◆ Short exercise 1 ◆
Please copy the passage of the message broker post starting at "NIH (Not Invented" and ending at "me understand why.".
◆ Short exercise 2 ◆
In the message broker post, which format does the broker use for its text protocol instead of PlainTalk?

◆ Page text ◆

Message Broker: Maybe Invented Here

NIH (Not Invented Here) is a common initialism that refers to excluding solutions that the project itself did not create. For example, some game studios NIH their own game engines, where others license an existing engine. There are advantages to both and neither is always correct. For me, I have a tendency to NIH things when working in Rust. This post is to help me understand why.

When I started with Rust, I built an example bot for one of the The AI Games challenges. The focus of that project was parsing the protocol and presenting it in a usable way for folks to get started with and extend into their bot. I built my parser from scratch, at first focusing on getting it working. Then spending time looking at other parsers to see how they go faster, and what the their interfaces in Rust look like. I updated the implementation to account for this research and I learned a lot about both Rust itself and implementing low level parsers.

I did similar for another couple projects. Spending a lot of time implementing things that there were libraries to do or at least assist with. Something I’ve started to notice over time: I’m using libraries for the parts I used to NIH. Especially the more serious I am about completing the project.

In my broker I’m doing little parsing of my own. I resisted using PlainTalk for my text protocol because I didn’t want to write the parser in a few languages. I’m using JSON since most languages have an implementation already, even if it isn’t the best to type. My only libraries so far are for encoding and decoding the allowed formats automatically. This means my socket and thread handling has been all custom or built into Rust itself.

I definitely get joy out of working at those layers. Which is an easy explanation for NIHing those parts while working on a project in general. I’m also learning a lot about the design as I implement my own. But I find myself at a crossroad. Continuing to NIH the layer and spend a week on getting a workable socket, thread, and job handling story. Or I can entangle the fate of my project with the Rust community more. To explain lets talk about some pros and cons of NIH or using other’s projects.

NIHing something means you can build something custom to your situation. It often takes more up front time than using an external solution. Your project will need to bring in or build up the expertise to handle that solution. The more central to the heart of your project, the more you should NIH. If the heart of your project is learning, then it could make sense to NIH as much as possible.

Using something external means doing research into the many solutions that could fit. Narrowing down to a final few or one solutions to try. Then learning how to use that solution and adapt it to your project. Often the solution is not a perfect fit but the savings on time and required expertise can make up for it. There is an accepted risk of the external project having different goals or being discontinued.

This morning I found myself staring down the problem of reading from my sockets in the server. Wanting to be efficient on resources I didn’t want to only rely on interval polling. I started by looking in the Rust standard library for a solution. The recommendations are to create a thread per connection, use interval polling, or external libraries. Thread per connection wont work for me with my goals. The resource cost of switching between a lot of threads shadows the cost of the work you are trying to perform. I had already ruled out interval polling. A less recommended path is wrapping the lower level mechanisms yourself.

So, I started looking into more and less complete solutions to these problems. When using less complete solutions, you can glue a few together. Creating a normalized interface on top of them that your project can use. The more complete solutions will do that normalization for you. Often at a cost of not closely matching your needs. This brings me to what I mean by entangling my project’s fate with the Rust community more.

◆ Data section ◆
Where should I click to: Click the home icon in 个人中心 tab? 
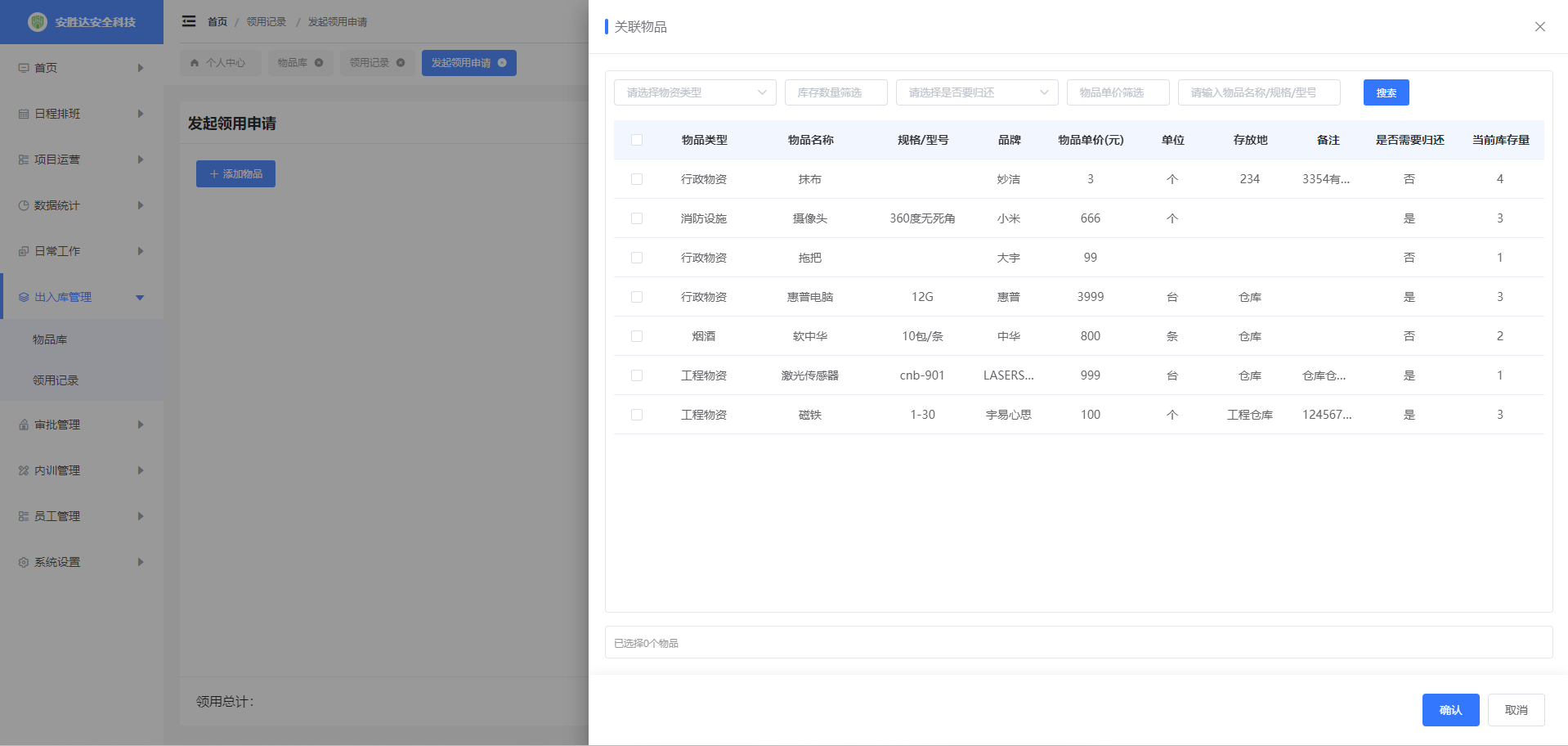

◆ Task output 1 ◆
NIH (Not Invented Here) is a common initialism that refers to excluding solutions that the project itself did not create. For example, some game studios NIH their own game engines, where others license an existing engine. There are advantages to both and neither is always correct. For me, I have a tendency to NIH things when working in Rust. This post is to help me understand why.

◆ Task output 2 ◆
JSON.